From the line containing "Gift Cards (50, 2033)" to the end of the records below, both included, every line should be repeated exactly; pictures should be dropped.

Data provided
******

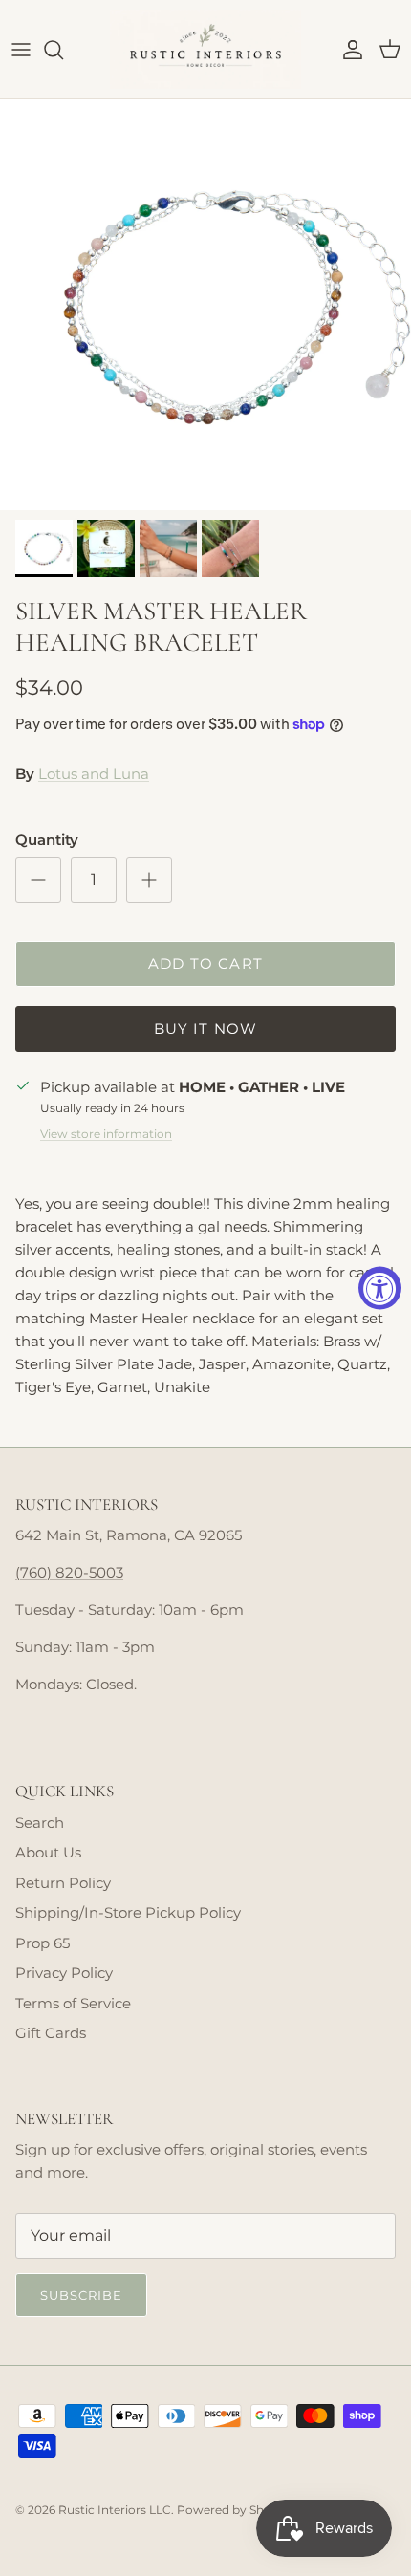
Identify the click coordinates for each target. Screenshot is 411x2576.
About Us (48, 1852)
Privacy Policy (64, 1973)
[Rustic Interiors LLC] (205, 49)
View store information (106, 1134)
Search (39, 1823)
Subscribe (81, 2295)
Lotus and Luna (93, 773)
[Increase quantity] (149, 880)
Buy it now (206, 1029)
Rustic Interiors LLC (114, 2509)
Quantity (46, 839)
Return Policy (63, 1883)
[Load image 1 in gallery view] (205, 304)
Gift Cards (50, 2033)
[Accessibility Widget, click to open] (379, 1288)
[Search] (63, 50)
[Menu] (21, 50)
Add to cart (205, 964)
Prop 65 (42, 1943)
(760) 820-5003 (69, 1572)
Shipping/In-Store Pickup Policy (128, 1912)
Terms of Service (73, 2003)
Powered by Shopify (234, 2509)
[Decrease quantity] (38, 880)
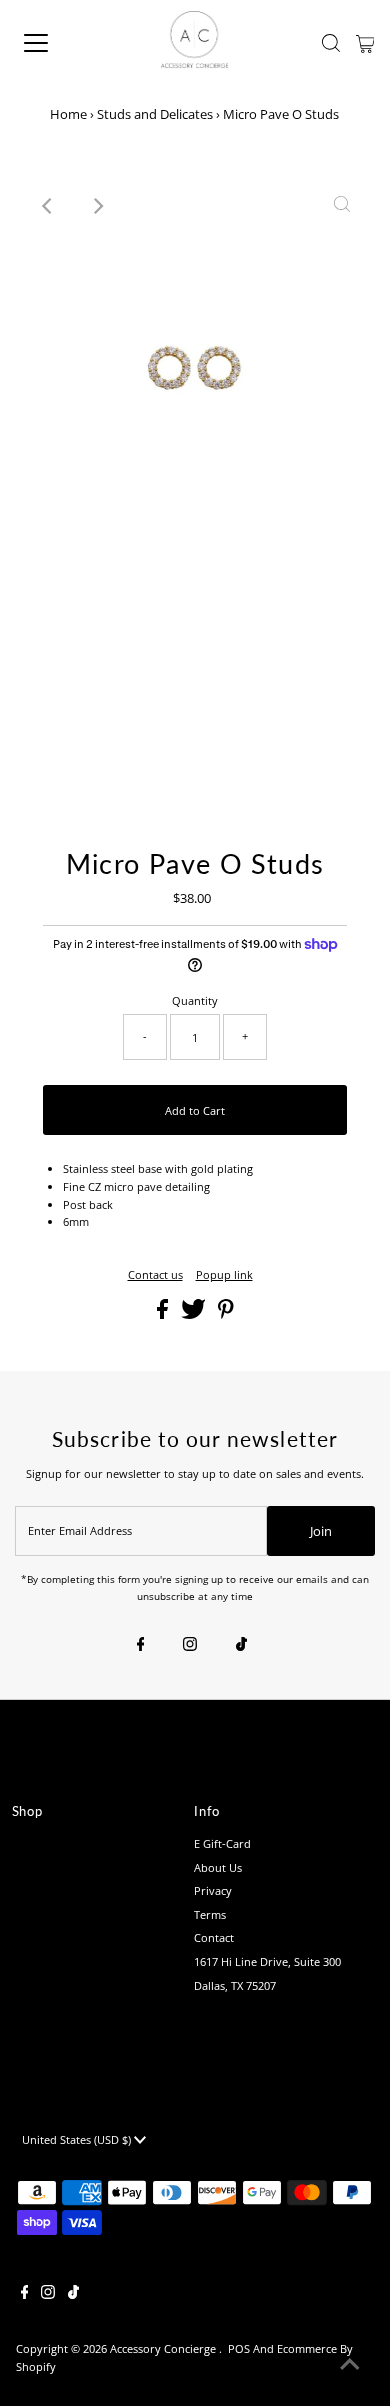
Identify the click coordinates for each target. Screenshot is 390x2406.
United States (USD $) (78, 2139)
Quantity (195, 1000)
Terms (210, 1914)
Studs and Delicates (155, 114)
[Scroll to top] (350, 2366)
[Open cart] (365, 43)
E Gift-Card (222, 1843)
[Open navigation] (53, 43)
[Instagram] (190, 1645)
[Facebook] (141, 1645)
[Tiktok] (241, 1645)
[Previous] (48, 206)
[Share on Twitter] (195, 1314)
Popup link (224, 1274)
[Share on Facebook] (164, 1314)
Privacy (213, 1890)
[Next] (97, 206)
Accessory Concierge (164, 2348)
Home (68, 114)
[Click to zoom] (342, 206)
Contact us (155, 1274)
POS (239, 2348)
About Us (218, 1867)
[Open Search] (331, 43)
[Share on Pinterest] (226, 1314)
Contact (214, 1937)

******

Answer area
Gift Cards (50, 2033)
[Accessibility Widget, click to open] (379, 1288)
[Search] (63, 50)
[Menu] (21, 50)
Add to cart (205, 964)
Prop 65 (42, 1943)
(760) 820-5003 (69, 1572)
Shipping/In-Store Pickup Policy (128, 1912)
Terms of Service (73, 2003)
Powered by Shopify (234, 2509)
[Decrease quantity] (38, 880)
Identify the click coordinates for each target. Screenshot is 390x2406.
United States (USD $) (78, 2139)
Quantity (195, 1000)
Terms (210, 1914)
Studs and Delicates (155, 114)
[Scroll to top] (350, 2366)
[Open cart] (365, 43)
E Gift-Card (222, 1843)
[Open navigation] (53, 43)
[Instagram] (190, 1645)
[Facebook] (141, 1645)
[Tiktok] (241, 1645)
[Previous] (48, 206)
[Share on Twitter] (195, 1314)
Popup link (224, 1274)
[Share on Facebook] (164, 1314)
Privacy (213, 1890)
[Next] (97, 206)
Accessory Concierge (164, 2348)
Home (68, 114)
[Click to zoom] (342, 206)
Contact us (155, 1274)
POS (239, 2348)
About Us (218, 1867)
[Open Search] (331, 43)
[Share on Pinterest] (226, 1314)
Contact (214, 1937)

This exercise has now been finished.